Croatia had been on the top of my list whenever anyone asked the "where do you want to visit while you are in Europe" question. Why? Well, first of all, I had heard that it had one of the most beautiful coastlines in Europe. A coast line where Roman nobility used to escape from Italy. Why wouldn't anyone want to go to a place where the Italians escaped to? Second, I hadn't heard of hardly anyone who had been there. And selfishly I wanted to discover a place. (In fact, to be honest, I am still rather selfish about Croatia and don't want to share it, maybe I should rewrite this and make it sound miserable...) My good friend Heidi was to be my fellow adventurer and we researched and researched getting to Croatia. Finally, we settled on a plan. We would head to the northern, less popular, part, Istria. Istria is just across the Adriatic sea from Venice. I created a wish list of things to see in Rovinj and Istria from rock climbing, going to art walks, wine tasting and truffle hunting. Of course, I didn't get to do all those things but what we did do did not disappoint.
The second we walked into the center of Rovinj, with bright colored housed lining the sea-literally right up against the sea and sail boats, fishing boats and yachts lining the tiny harbor. With its slippery, dangerous cobblestones winding up to St Euphemia church crowning the village I knew I had finally arrived in the Europe I had dreamed of. The pace of life, the colors, the smells, the sound of southern European and eastern European languages mingling together and very, very little English fulfilled all my heart desired in seeking a European immersion.
Heidi and I took advantage of our time in Croatia, sunbathing, swimming in the sea so filled with salt that when you laid on your back with your arms out and face full up to the sun you needed only the tiniest flick of the wrist or foot to stay afloat, and if it wasn't for the fear of drifting out to sea one could easily fall asleep. We rode bikes through Himalayan Cedars along the coast, got caught in numerous thunderstorms, made friends with the restaurant owner over grappa, missed boats and had every experience two care free, adventurous girls could have. It was a trip we both know we will be talking about in our 80s.

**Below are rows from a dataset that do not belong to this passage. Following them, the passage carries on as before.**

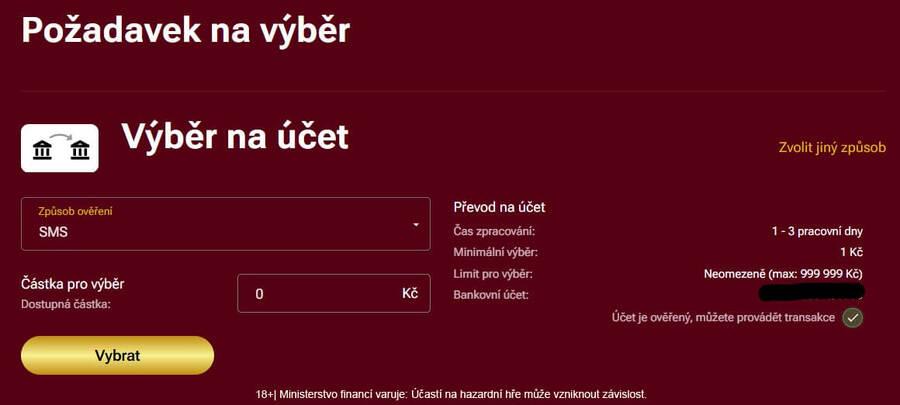
Task: Click the Dostupná částka text
Action: (66, 302)
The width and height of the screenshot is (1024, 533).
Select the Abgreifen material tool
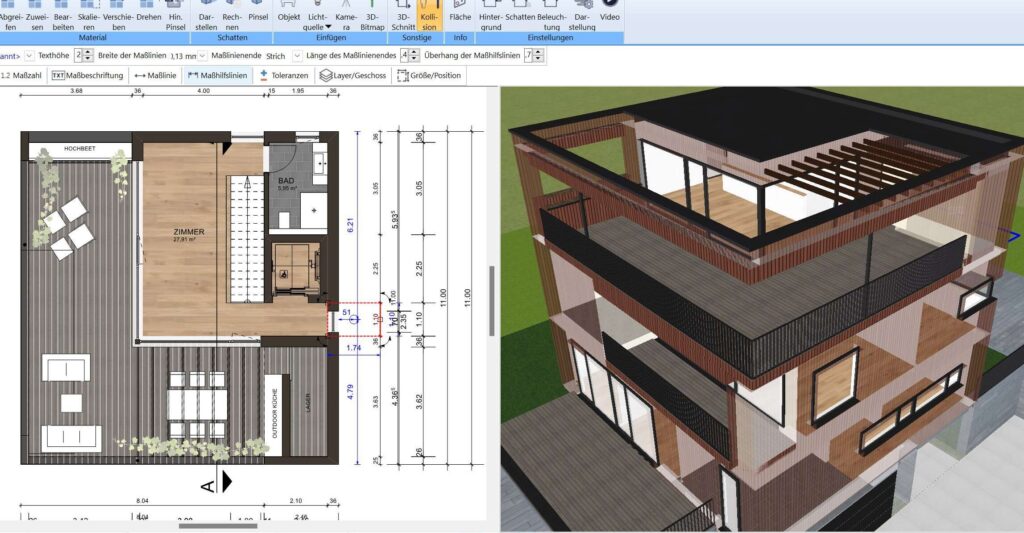[x=10, y=19]
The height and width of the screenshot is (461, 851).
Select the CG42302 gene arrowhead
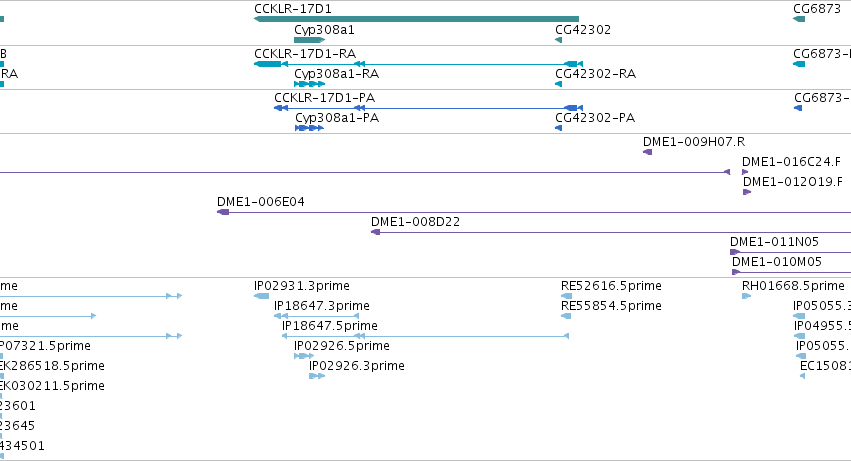pyautogui.click(x=558, y=40)
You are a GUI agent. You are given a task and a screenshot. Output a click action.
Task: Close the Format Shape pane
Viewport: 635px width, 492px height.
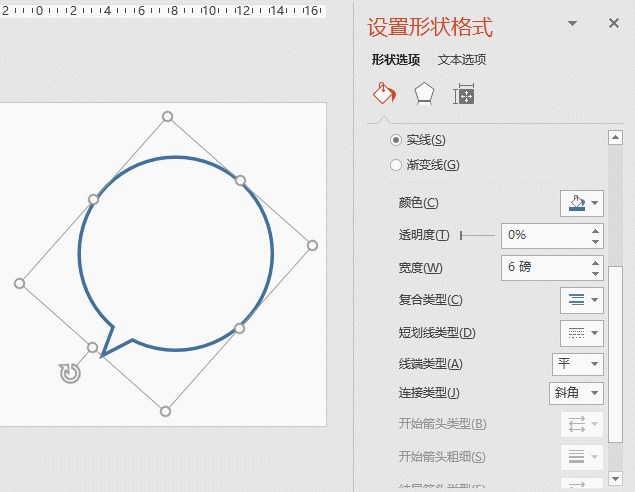614,23
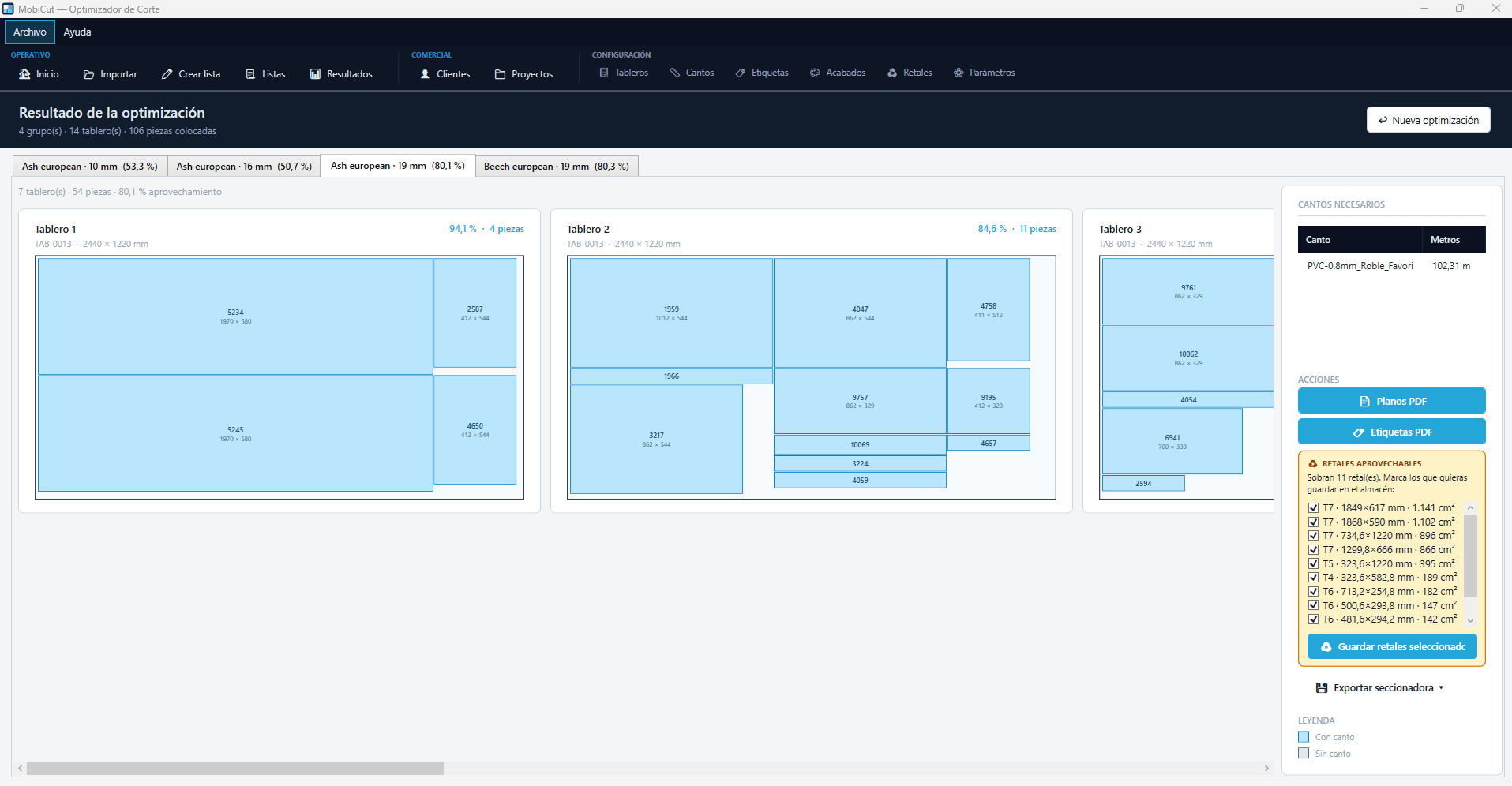Open Parámetros gear icon
The height and width of the screenshot is (786, 1512).
[959, 73]

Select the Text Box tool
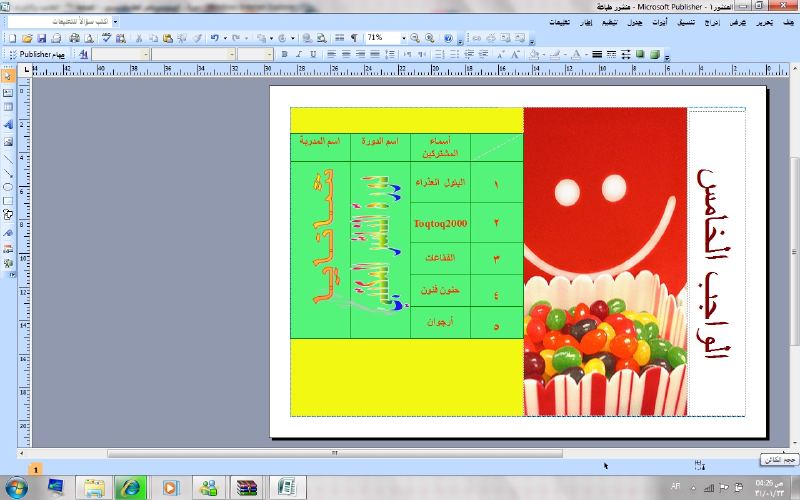[x=8, y=91]
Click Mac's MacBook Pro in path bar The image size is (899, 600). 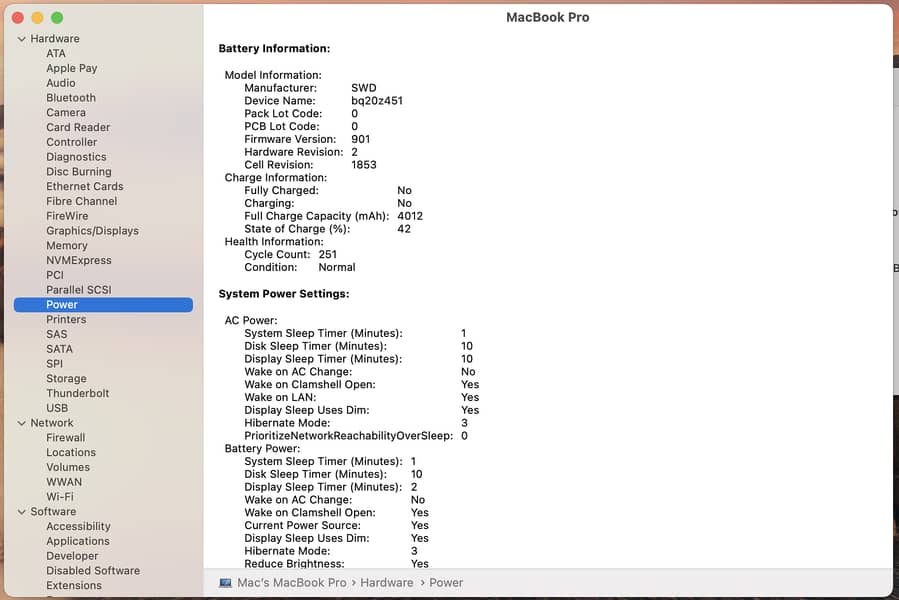pyautogui.click(x=291, y=583)
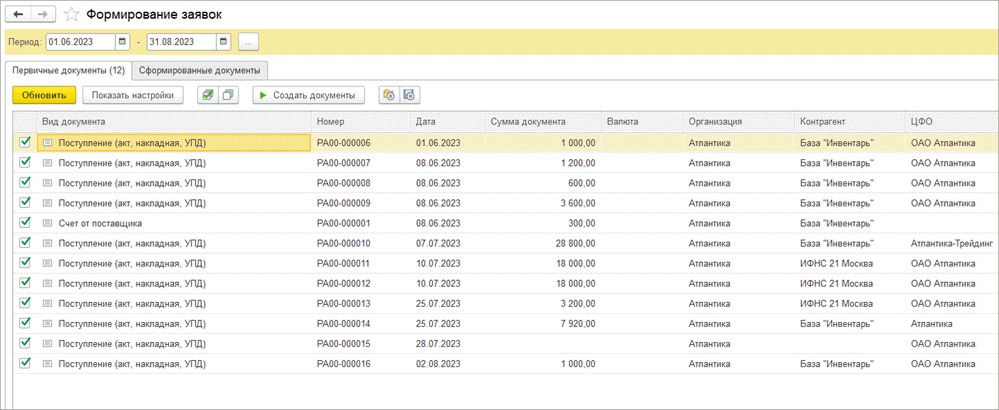Viewport: 999px width, 410px height.
Task: Click the back navigation arrow
Action: pyautogui.click(x=18, y=15)
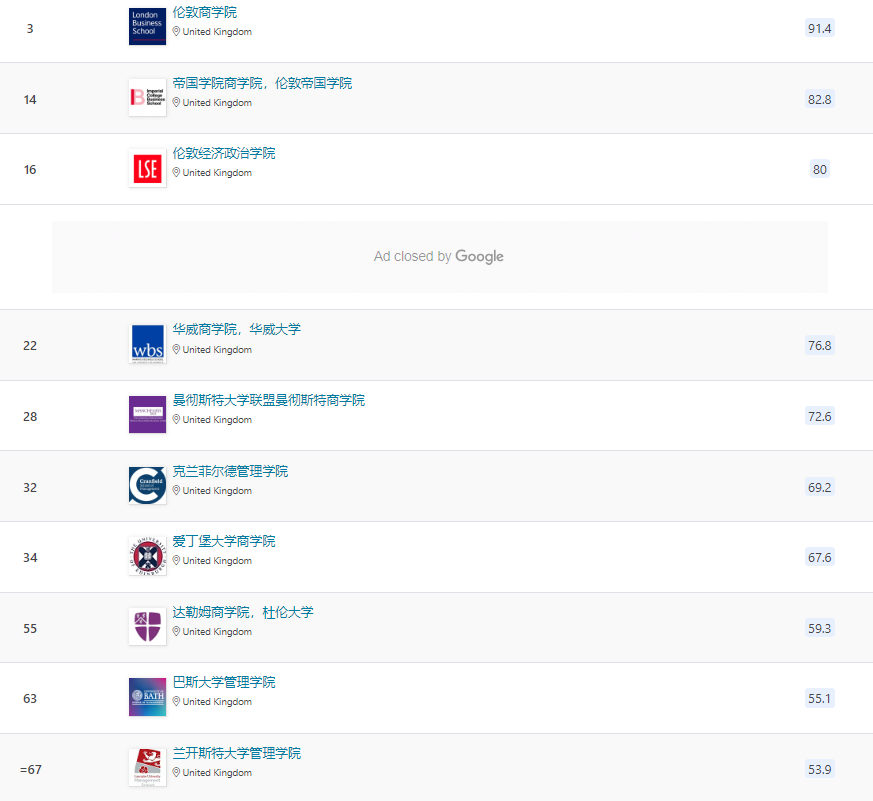Viewport: 873px width, 801px height.
Task: Click the Imperial College Business School logo
Action: coord(147,97)
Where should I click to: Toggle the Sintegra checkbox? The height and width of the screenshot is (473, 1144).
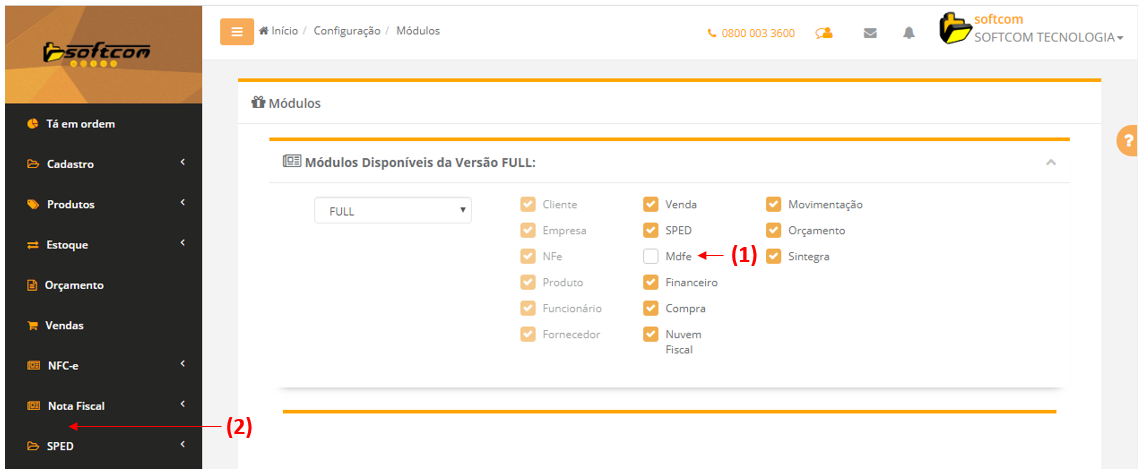773,256
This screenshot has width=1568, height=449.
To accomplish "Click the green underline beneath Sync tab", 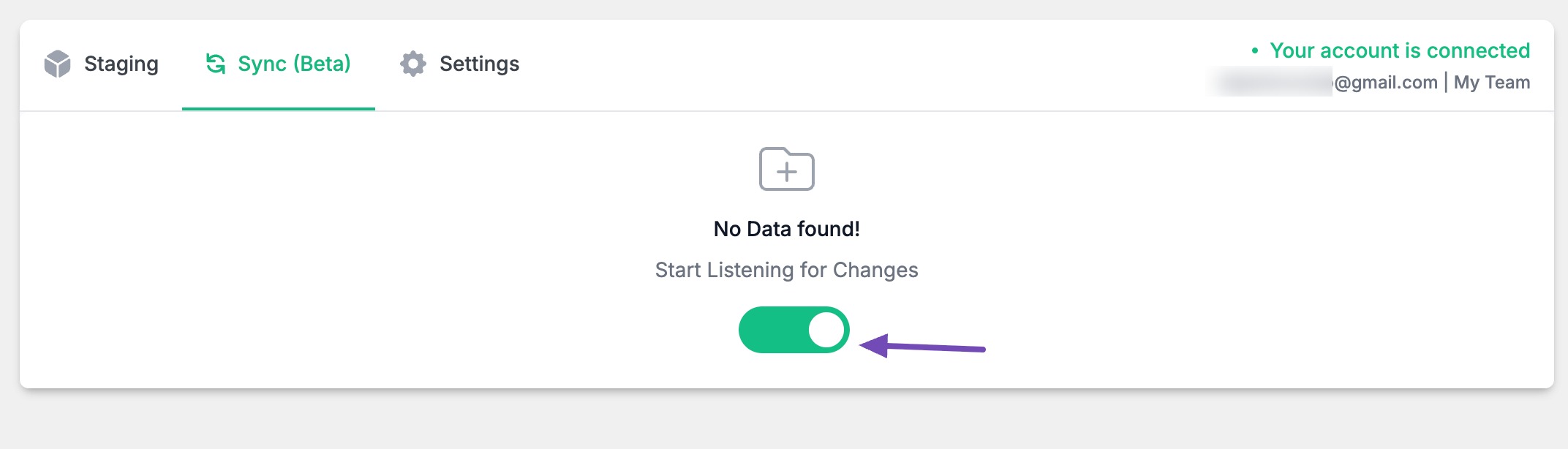I will pos(279,108).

After a week in Croatia we sadly crossed the sea by ferry boat. After Croatia, Venice and Verona held no charms for me. I hate to say it, I know I sound spoiled and I fully admit I am-but I was not quite as impressed as before by cathedrals and I was more annoyed than ever by throngs of tourists. Fortunately, we had booked our hotel on Lido Venice an island and what may as well have been a world away. Here we did dig our toes into the sand and swam along on the other side of the magical Adriatic. The high point of Verona (the home of Romeo and Juliet) was my first opera on the sun-warmed steps of the ancient arena. Although getting lost, eating peches with espresso and then pounding on the side of a bus to get it to stop for us was up there too.
Before we knew it, we were off the Heidi's European home, Barcelona. I loved how metropolitan and forward thinking this city was. I was truly inspired by the architecture of Gaudi. Fortunately, here too, we took in some beach time and tasted the sun and salt of the Mediterranean.
Then back to Paris. Where Heidi and I explored some parts I had yet to experience and Heidi did not once see a tourist-we visiting the Parisien's Paris.
I think its clear from this entry how truly inspiring and beautiful Croatia was. I really can't wait to go back and visit this precious discovery and I am so happy it fulfilled our dreams.
I come home in two weeks and am planning two more blog entries. I look forward to seeing you all!